[Excerpt provided]:
::::

Mechanistic models facilitate production of biopharmaceuticals at all scales
The goal of manufacturing is to control and maintain a commercial process capable of consistently producing a drug of the highest quality and safety. As part of manufacturing science and technology (MSAT), mechanistic modeling can be used to support several activities in biopharmaceutical production, including process transfer activities, in silico troubleshooting, process analytical technologies, and automated biomanufacturing.
Process transfer: from development to production scale in just a few clicks
The manufacturing processes of pharmaceutical proteins require scale-up and process transfer activities at several stages of the product lifecycle to meet clinical and commercial product demands. Scale-up and process transfer activities are, for example, needed to scale the process from lab scale to pilot scale and finally up to full commercial scale.
To guarantee product quality throughout the product lifecycle, it must be ensured that the process performance remains unaffected by differences in scale and that process knowledge based on scale-down model data can be used to claim robust operating ranges for all process scales. Scale independence is also important to avoid facility-fit challenges during the transfer to the full-scale commercial system.
Mechanistic process models can support process transfer activities as they are applicable across all scales. They describe the behavior of the process as a function of system parameters, e.g., the dimension of a chromatography column or its packing quality. Differences in scale can therefore be mimicked by the mechanistic model and how these differences affect process behavior can be investigated. By doing so, they can also be used early on to investigate whether a process fits into an existing production facility. This can be important for flexible production, multi-product facilities, or a smooth transition to continuous processing.
Process analytical technologies using soft sensors
In the past, product quality in manufacturing was ensured by release testing, operated separately from the actual manufacturing process and at a different time and place. Today, real-time analytics on the manufacturing floor are gaining more importance than separated analytics.
Although testing the end product is an integral part of today’s quality control strategies, processes are increasingly designed with Quality-by-Design (QbD) to ensure the highest quality and process robustness from the early process design onwards. There is a body of documents from regulatory authorities framing the use of QbD elements which promote a science-based and data-driven approach through process analytical technologies (PAT).

::::

[Available data]:
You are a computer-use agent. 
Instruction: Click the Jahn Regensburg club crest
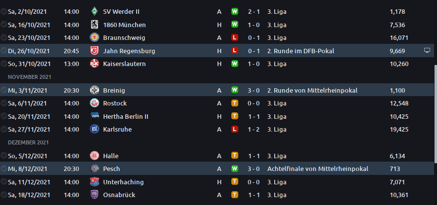[x=94, y=51]
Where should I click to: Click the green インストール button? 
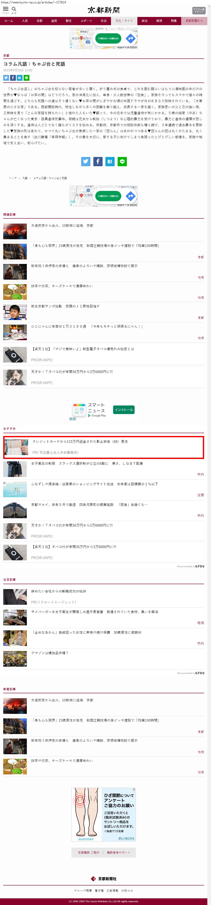pos(124,410)
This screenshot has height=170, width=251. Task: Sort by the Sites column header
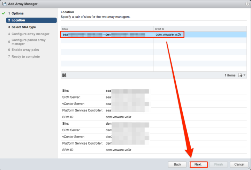[x=107, y=29]
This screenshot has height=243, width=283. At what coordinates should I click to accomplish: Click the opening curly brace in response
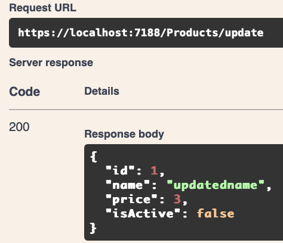tap(94, 157)
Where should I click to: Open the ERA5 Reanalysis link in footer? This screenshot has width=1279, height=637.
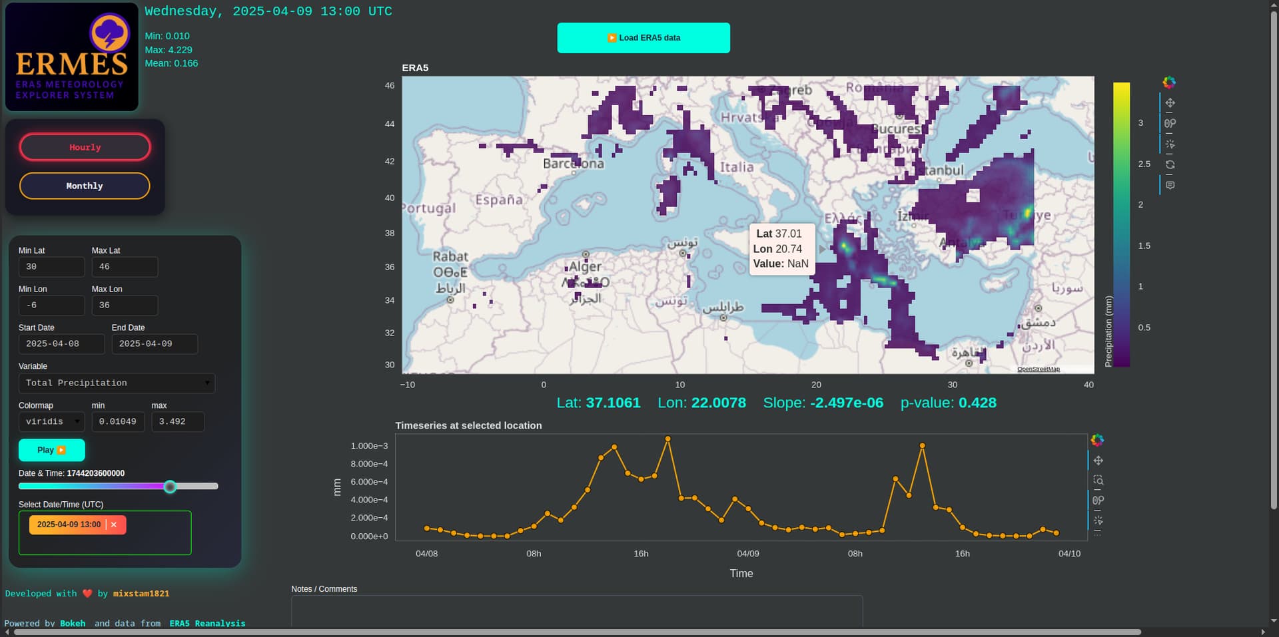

::::

[Complete the following]:
1/ In the article on mechanistic models in biopharmaceutical production, what examples of system parameters are given?
2/ Write the next part of the article on mechanistic models in biopharmaceutical production, starting after its last sentence.
The records are unrelated to the article on mechanistic models in biopharmaceutical production.

[Answers to the exercise]:
1/ The dimension of a chromatography column and its packing quality.

2/
PAT is based on systems for analyzing and controlling manufacturing through the real-time measurement of quality attributes and performance indicators with the goal of improving process understanding and ensuring final product quality. Mechanistic process models facilitate the most advanced soft sensors, essential for the implementation of PAT in manufacturing.
Biopharmaceutical processes are increasingly being automated to prevent operator errors and eliminate potential sources of variability. Efficient process automation requires robust control strategies. Since pharmaceutical processes are a sequence of individual unit operations, the control strategy should not be limited to a single unit operation but should consider interactions between unit operations as well.
Within an automated downstream process, mechanistic models can be the key enabler for a systematic use of model predictive control (MPC). Unlike a traditional controller, which aims to minimize the deviation of a process variable from its set point, MPC uses dynamic models, such as mechanistic models, to predict the future behavior of the process as a function of the process variables observed in the past. By combining mechanistic models for each unit operation, they can help to better understand interactions between unit operations, enable process control in a feed forward manner, and to implement unified process control.
In silico root cause analysis
Despite all the precautions taken during product development and manufacturing, the risk of a deviation in the manufacturing process can never be fully eliminated. Variations in the process, such as the aging of the chromatography column or the filtration membrane, can lead to a change in product quality and eventually the loss of a manufacturing batch. Identifying the root cause for variations in product quality is not always straightforward, as process readouts like UV and conductivity traces do not provide direct evidence.
As mechanistic models provide a causal relationship between process input and process output (product quality), they cannot only predict how a change in the process input affects its output but can also inversely identify root causes for an observed process outcome. By systematically changing process parameters and raw material properties in silico, process conditions can be identified that describe observed deviations during manufacturing. Thereby, the model-based approach does not just identify the root cause of the deviation but also provides information on the quantity of the deviation. As an in silico root cause investigation is significantly faster than searching relevant historic data sets or starting an experimental investigation, mechanistic models can help to identify process deviations faster and reduce the risk of batch failure.
Along with drugs which are more difficult to produce and a growing complexity of manufacturing processes, root cause investigations are becoming an increasingly high dimensional and non-linear problem. Multiple process parameters and material attributes jointly contribute to and modulate a process deviation. In silico troubleshooting is the method of choice to identify those high dimensional problems and to resume production without delay.